Corinne Tichadou est une conteuse, en lieu et place du crayon ou de la parole elle emploie son pinceau … et son pinceau en dit long.

Nous partons de loin … Nous pouvons même remonter aux époques égyptiennes ou romaines. Voilà de petits personnages qui surgissent dans des tenues singulières mais que l’on peut découvrir dans les fresques de Pompeï où d’ailleurs. Elle peut faire des bonds passant de la Rome antique au moyen âge : jongleurs, chasseurs, troubadours, êtres étranges se succèdent sur ses tableaux et en rangs serrés courent et s’agitent sur la toile. Personnages aussi quelque fois inquiétants dans son imaginaire infini, elle nous amène sur tous les chemins, du fou du roi nous passons à la vierge et son enfant, les chameaux arrivent à pas lents, chargés de cadeaux, de myrrhe et d’encens.

Nous n’oublions pas le peuple des océans qui lui aussi a sa place dans l’œuvre de Corinne Tichadou. Pieuvres, sirènes, hippocampes montent du fond des mers et viennent, curieux, jeter un coup d’œil sur le monde des terriens, de longues barques venant et allant dont ne sais où, se déplacent sur de longs fleuves tranquilles, bordés de palétuviers.
De sages petites filles aux robes de princesse nous surveillent du coin de l’ œil, sont-elles si innocentes que celà ?
Et quant aux créatures étranges elles viennent en foule créée dans son imagmaire.

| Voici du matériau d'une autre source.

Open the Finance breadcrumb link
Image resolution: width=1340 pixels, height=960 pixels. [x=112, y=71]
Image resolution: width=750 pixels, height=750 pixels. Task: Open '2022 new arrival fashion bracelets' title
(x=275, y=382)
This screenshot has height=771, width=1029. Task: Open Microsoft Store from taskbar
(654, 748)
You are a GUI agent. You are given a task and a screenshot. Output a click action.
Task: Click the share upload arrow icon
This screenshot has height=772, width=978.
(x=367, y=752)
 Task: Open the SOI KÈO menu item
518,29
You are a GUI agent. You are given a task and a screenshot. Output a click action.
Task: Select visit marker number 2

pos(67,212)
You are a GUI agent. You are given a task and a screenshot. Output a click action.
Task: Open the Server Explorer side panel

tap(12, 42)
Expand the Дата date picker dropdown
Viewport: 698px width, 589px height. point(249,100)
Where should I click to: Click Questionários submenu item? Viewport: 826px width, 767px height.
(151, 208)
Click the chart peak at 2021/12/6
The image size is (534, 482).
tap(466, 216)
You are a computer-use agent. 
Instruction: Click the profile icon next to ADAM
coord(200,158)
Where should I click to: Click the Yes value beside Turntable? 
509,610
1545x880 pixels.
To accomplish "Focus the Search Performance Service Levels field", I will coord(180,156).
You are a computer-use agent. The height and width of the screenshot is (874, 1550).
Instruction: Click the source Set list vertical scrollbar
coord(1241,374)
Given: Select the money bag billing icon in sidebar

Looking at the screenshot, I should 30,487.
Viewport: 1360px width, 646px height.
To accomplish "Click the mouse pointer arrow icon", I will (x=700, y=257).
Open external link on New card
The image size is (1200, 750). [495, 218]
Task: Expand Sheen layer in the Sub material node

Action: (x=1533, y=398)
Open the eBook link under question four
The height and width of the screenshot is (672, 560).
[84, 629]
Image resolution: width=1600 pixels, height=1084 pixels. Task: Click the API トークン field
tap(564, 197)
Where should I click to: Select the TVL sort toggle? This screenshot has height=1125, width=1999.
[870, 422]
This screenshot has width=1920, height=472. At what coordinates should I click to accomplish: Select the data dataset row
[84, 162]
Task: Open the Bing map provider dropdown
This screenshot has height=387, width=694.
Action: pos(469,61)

Corinne est un bon peintre, pouvant travailler toutes les techniques et tout cela pour notre grand bonheur.
Il faut la suivre sur le chemin où chacun de nous va pouvoir rêver car elle nous offre à voir des œuvres romantiques, inquiétantes sans nous donner la clé. A nous de rêver et d’adopter son monde.

J’ai exposé Corinne Tichadou à la galerie Mercure en 2009. L’époque était aux petits flacons … Dix ont passé, j’ai retrouvé Corinne dans ma nouvelle galerie EP à Béziers. Nous avons fait durant deux ans un bon chemin ensemble. Je lui souhaite une grande réussite et un bel avenir. La suite est encore longue lorsque tous ces personnages auront trouvé vie sur ses œuvres et dans notre imaginaire à nous, nous avons droit j’en suis persuadée à d’autres surprises. Suivez là, suivons là … Elle nous étonnera.